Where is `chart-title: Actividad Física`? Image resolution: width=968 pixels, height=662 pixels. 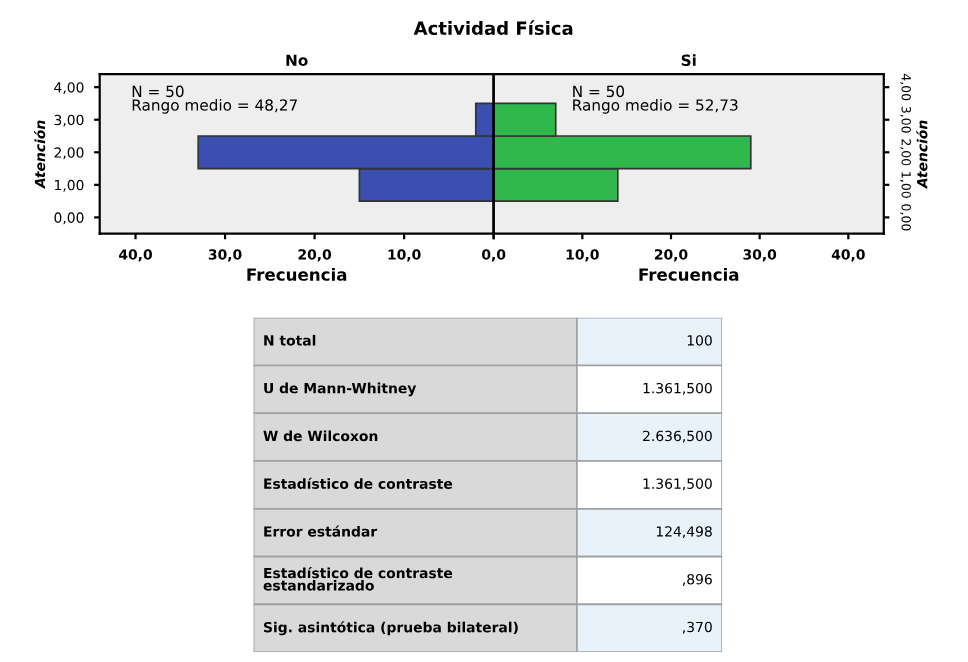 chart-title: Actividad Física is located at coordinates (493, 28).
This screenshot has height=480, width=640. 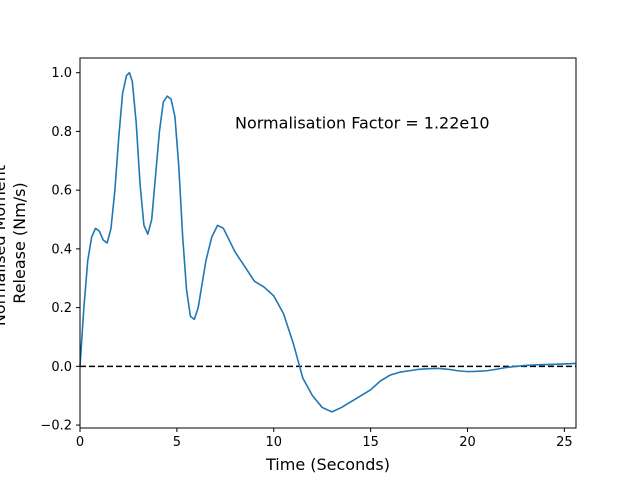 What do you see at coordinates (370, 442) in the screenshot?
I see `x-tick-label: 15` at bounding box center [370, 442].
---
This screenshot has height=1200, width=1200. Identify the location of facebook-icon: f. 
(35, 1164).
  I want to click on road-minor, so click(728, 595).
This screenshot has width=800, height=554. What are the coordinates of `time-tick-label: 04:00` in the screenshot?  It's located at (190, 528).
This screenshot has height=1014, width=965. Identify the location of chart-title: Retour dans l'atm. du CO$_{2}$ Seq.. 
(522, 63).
* * *
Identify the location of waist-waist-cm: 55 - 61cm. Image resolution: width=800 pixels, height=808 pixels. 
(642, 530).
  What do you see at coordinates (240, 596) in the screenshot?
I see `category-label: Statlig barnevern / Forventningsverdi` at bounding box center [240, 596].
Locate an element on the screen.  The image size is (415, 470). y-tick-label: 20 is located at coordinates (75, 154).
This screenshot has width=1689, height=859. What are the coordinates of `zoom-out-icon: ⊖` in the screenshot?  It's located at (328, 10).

> [WHAT YOU ARE ASKED TO DO] Rewrite the data from the line with "Identify the location of waist-waist-cm: 55" up to and including the line with "This screenshot has width=1689, height=859.", replacing "Locate an element on the screen" with "Find an element on the screen" and leaving everything else unchanged.

> [ANSWER TO THE PROBLEM]
Identify the location of waist-waist-cm: 55 - 61cm. Image resolution: width=800 pixels, height=808 pixels. 
(642, 530).
  What do you see at coordinates (240, 596) in the screenshot?
I see `category-label: Statlig barnevern / Forventningsverdi` at bounding box center [240, 596].
Find an element on the screen.  The image size is (415, 470). y-tick-label: 20 is located at coordinates (75, 154).
This screenshot has width=1689, height=859. What are the coordinates of `zoom-out-icon: ⊖` in the screenshot?  It's located at (328, 10).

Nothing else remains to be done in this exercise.